_Problem to solve_
Copy all of the entries that follow, exactly.

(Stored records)
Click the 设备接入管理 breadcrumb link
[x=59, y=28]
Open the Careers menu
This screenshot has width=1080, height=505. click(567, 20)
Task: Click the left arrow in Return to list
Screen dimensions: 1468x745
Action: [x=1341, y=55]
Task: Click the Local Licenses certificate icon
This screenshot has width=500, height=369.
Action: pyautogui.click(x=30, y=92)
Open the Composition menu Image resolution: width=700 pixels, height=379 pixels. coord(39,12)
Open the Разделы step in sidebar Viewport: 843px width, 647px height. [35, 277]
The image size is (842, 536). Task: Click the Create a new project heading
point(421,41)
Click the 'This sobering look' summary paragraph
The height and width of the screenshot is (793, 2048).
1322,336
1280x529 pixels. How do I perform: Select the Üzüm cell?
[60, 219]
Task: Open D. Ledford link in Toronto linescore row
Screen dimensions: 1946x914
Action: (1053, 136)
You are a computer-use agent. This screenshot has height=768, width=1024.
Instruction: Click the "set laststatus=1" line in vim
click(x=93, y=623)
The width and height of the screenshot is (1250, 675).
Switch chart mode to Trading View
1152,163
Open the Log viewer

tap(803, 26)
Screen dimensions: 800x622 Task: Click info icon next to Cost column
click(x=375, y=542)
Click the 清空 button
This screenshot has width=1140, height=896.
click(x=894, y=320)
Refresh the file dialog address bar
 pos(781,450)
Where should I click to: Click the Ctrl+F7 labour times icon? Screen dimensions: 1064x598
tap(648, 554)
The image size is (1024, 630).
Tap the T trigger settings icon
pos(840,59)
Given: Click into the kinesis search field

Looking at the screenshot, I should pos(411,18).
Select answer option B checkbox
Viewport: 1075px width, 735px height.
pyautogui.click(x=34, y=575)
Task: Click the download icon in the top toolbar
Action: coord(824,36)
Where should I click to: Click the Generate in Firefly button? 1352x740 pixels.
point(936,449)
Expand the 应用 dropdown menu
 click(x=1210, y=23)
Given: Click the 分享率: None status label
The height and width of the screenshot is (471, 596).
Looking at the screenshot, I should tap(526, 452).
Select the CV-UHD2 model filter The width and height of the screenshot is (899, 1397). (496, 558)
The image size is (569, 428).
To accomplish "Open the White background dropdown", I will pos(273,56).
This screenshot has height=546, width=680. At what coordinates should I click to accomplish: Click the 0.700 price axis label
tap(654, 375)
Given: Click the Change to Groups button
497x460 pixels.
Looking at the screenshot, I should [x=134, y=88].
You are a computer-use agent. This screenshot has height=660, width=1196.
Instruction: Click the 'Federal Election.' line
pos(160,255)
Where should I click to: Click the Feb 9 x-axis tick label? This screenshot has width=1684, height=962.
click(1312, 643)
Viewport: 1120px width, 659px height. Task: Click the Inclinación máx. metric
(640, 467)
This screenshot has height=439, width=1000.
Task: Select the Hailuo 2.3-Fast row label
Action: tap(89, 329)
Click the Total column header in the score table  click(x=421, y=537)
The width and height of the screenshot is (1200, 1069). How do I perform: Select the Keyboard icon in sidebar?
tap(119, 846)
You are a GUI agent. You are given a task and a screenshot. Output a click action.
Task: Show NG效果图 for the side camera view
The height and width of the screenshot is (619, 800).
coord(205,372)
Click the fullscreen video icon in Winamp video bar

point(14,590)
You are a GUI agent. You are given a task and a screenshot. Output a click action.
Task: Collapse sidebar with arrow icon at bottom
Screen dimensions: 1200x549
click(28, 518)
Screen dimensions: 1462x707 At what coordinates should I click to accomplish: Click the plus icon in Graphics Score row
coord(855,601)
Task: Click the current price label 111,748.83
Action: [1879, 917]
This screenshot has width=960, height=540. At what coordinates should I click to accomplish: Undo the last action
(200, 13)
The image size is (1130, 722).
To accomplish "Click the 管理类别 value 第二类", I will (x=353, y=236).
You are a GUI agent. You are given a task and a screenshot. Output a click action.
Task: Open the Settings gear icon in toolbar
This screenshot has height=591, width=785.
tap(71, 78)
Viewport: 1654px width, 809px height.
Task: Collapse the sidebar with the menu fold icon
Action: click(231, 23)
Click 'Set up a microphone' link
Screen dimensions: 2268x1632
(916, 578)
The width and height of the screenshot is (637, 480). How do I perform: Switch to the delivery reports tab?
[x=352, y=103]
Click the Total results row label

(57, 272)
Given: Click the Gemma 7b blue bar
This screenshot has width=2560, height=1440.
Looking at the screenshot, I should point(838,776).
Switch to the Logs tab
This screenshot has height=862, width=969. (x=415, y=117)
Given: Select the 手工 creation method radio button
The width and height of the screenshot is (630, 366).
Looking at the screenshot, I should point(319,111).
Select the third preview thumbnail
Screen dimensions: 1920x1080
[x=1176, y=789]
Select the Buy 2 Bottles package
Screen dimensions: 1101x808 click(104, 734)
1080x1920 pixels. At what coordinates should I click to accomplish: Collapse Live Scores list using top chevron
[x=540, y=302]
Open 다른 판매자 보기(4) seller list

_Output of the exercise_
Click the 设备接入管理 breadcrumb link
[x=59, y=28]
Open the Careers menu
This screenshot has width=1080, height=505. click(567, 20)
Task: Click the left arrow in Return to list
Screen dimensions: 1468x745
Action: [x=1341, y=55]
Task: Click the Local Licenses certificate icon
This screenshot has width=500, height=369.
Action: pyautogui.click(x=30, y=92)
Open the Composition menu Image resolution: width=700 pixels, height=379 pixels. coord(39,12)
Open the Разделы step in sidebar Viewport: 843px width, 647px height. [35, 277]
The image size is (842, 536). Task: Click the Create a new project heading
point(421,41)
Click the 'This sobering look' summary paragraph
The height and width of the screenshot is (793, 2048).
1322,336
1280x529 pixels. How do I perform: Select the Üzüm cell?
[60, 219]
Task: Open D. Ledford link in Toronto linescore row
Screen dimensions: 1946x914
Action: (1053, 136)
You are a computer-use agent. This screenshot has height=768, width=1024.
Instruction: Click the "set laststatus=1" line in vim
click(x=93, y=623)
The width and height of the screenshot is (1250, 675).
Switch chart mode to Trading View
1152,163
Open the Log viewer

tap(803, 26)
Screen dimensions: 800x622 Task: Click info icon next to Cost column
click(x=375, y=542)
Click the 清空 button
This screenshot has width=1140, height=896.
click(x=894, y=320)
Refresh the file dialog address bar
 pos(781,450)
Where should I click to: Click the Ctrl+F7 labour times icon? Screen dimensions: 1064x598
tap(648, 554)
The image size is (1024, 630).
Tap the T trigger settings icon
pos(840,59)
Given: Click into the kinesis search field

Looking at the screenshot, I should pos(411,18).
Select answer option B checkbox
Viewport: 1075px width, 735px height.
pyautogui.click(x=34, y=575)
Task: Click the download icon in the top toolbar
Action: coord(824,36)
Where should I click to: Click the Generate in Firefly button? 1352x740 pixels.
point(936,449)
Expand the 应用 dropdown menu
 click(x=1210, y=23)
Given: Click the 分享率: None status label
The height and width of the screenshot is (471, 596).
Looking at the screenshot, I should tap(526, 452).
Select the CV-UHD2 model filter The width and height of the screenshot is (899, 1397). (496, 558)
The image size is (569, 428).
To accomplish "Open the White background dropdown", I will pos(273,56).
This screenshot has height=546, width=680. At what coordinates should I click to accomplish: Click the 0.700 price axis label
tap(654, 375)
Given: Click the Change to Groups button
497x460 pixels.
Looking at the screenshot, I should [x=134, y=88].
You are a computer-use agent. This screenshot has height=660, width=1196.
Instruction: Click the 'Federal Election.' line
pos(160,255)
Where should I click to: Click the Feb 9 x-axis tick label? This screenshot has width=1684, height=962.
click(1312, 643)
Viewport: 1120px width, 659px height. Task: Click the Inclinación máx. metric
(640, 467)
This screenshot has height=439, width=1000.
Task: Select the Hailuo 2.3-Fast row label
Action: tap(89, 329)
Click the Total column header in the score table  click(x=421, y=537)
The width and height of the screenshot is (1200, 1069). How do I perform: Select the Keyboard icon in sidebar?
tap(119, 846)
You are a GUI agent. You are given a task and a screenshot. Output a click action.
Task: Show NG效果图 for the side camera view
The height and width of the screenshot is (619, 800).
coord(205,372)
Click the fullscreen video icon in Winamp video bar

point(14,590)
You are a GUI agent. You are given a task and a screenshot. Output a click action.
Task: Collapse sidebar with arrow icon at bottom
Screen dimensions: 1200x549
click(28, 518)
Screen dimensions: 1462x707 At what coordinates should I click to accomplish: Click the plus icon in Graphics Score row
coord(855,601)
Task: Click the current price label 111,748.83
Action: [1879, 917]
This screenshot has width=960, height=540. At what coordinates should I click to accomplish: Undo the last action
(200, 13)
The image size is (1130, 722).
To accomplish "Click the 管理类别 value 第二类", I will (x=353, y=236).
You are a GUI agent. You are given a task and a screenshot. Output a click action.
Task: Open the Settings gear icon in toolbar
This screenshot has height=591, width=785.
tap(71, 78)
Viewport: 1654px width, 809px height.
Task: Collapse the sidebar with the menu fold icon
Action: click(231, 23)
Click 'Set up a microphone' link
Screen dimensions: 2268x1632
(916, 578)
The width and height of the screenshot is (637, 480). How do I perform: Switch to the delivery reports tab?
[x=352, y=103]
Click the Total results row label

(57, 272)
Given: Click the Gemma 7b blue bar
This screenshot has width=2560, height=1440.
Looking at the screenshot, I should point(838,776).
Switch to the Logs tab
This screenshot has height=862, width=969. (x=415, y=117)
Given: Select the 手工 creation method radio button
The width and height of the screenshot is (630, 366).
Looking at the screenshot, I should point(319,111).
Select the third preview thumbnail
Screen dimensions: 1920x1080
[x=1176, y=789]
Select the Buy 2 Bottles package
Screen dimensions: 1101x808 click(104, 734)
1080x1920 pixels. At what coordinates should I click to accomplish: Collapse Live Scores list using top chevron
[x=540, y=302]
Open 다른 판매자 보기(4) seller list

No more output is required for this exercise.